Recursive CTEs are supported by PostgreSQL, MySQL 8+, SQL Server, Oracle, SQLite 3.8.3+, and MariaDB 10.2.1+.
What Makes a CTE Recursive?
A regular CTE runs its query once and produces a result. A recursive CTE runs its query repeatedly, feeding each iteration's output back as input to the next iteration, until no new rows are produced. This self-referencing behavior is what makes it "recursive."
The key signal in syntax is the RECURSIVE keyword (required in PostgreSQL, MySQL, and SQLite; optional in SQL Server and Oracle) and the fact that the CTE references itself inside its own definition.
Syntax for Recursion
Structure
WITH RECURSIVE cte_name AS (
-- Anchor member: the starting point (non-recursive)
SELECT ...
FROM some_table
WHERE starting_condition
UNION ALL
-- Recursive member: references the CTE itself
SELECT ...
FROM some_table
JOIN cte_name ON relationship_condition
)
SELECT * FROM cte_name;
A recursive CTE has three essential parts:
| Part | Purpose | Runs |
|---|---|---|
| Anchor member | Defines the starting rows (the "root" of the recursion) | Once |
UNION ALL | Combines anchor results with each recursive iteration | Every iteration |
| Recursive member | References the CTE itself to find the next level of rows | Repeatedly until empty |
How It Works Step by Step
- The anchor member executes and produces the initial set of rows.

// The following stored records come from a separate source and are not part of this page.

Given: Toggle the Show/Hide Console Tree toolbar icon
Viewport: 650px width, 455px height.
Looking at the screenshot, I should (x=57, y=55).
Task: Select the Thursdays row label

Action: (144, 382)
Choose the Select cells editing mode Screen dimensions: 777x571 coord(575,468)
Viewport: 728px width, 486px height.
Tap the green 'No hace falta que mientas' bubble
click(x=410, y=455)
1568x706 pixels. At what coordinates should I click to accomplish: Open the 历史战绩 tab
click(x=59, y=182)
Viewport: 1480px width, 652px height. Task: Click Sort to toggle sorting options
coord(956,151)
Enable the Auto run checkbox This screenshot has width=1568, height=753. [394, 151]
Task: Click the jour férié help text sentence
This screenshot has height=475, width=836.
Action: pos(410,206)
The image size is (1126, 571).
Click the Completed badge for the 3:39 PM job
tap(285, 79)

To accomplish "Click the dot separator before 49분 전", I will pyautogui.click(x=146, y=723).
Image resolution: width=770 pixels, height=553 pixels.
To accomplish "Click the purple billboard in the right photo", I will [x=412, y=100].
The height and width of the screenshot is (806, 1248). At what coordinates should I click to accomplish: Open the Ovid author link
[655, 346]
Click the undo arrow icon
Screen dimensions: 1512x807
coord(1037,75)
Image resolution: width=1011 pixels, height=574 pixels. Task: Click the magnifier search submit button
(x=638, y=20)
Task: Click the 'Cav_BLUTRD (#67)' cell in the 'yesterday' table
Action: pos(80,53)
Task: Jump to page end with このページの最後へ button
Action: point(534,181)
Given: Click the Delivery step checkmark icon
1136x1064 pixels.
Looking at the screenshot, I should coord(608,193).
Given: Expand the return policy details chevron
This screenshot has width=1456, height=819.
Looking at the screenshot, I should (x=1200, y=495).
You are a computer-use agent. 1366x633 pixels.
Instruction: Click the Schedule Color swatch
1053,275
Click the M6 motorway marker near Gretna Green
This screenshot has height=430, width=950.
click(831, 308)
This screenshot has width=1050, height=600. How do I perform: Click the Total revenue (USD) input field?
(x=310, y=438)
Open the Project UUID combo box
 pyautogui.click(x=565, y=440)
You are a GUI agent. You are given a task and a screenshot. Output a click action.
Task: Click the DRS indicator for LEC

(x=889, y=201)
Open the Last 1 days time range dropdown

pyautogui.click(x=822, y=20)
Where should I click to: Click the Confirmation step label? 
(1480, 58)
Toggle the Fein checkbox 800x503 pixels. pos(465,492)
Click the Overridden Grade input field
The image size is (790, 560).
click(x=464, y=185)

- The recursive member executes, using the rows from the previous iteration as its input.
- The new rows from step 2 are added to the result and also become the input for the next iteration.
- Step 2 repeats until the recursive member returns zero rows.
- All accumulated rows from every iteration are combined and returned as the final result.
Think of it like peeling an onion layer by layer. The anchor gives you the outermost layer. Each recursive step peels one more layer. When there are no more layers, the process stops.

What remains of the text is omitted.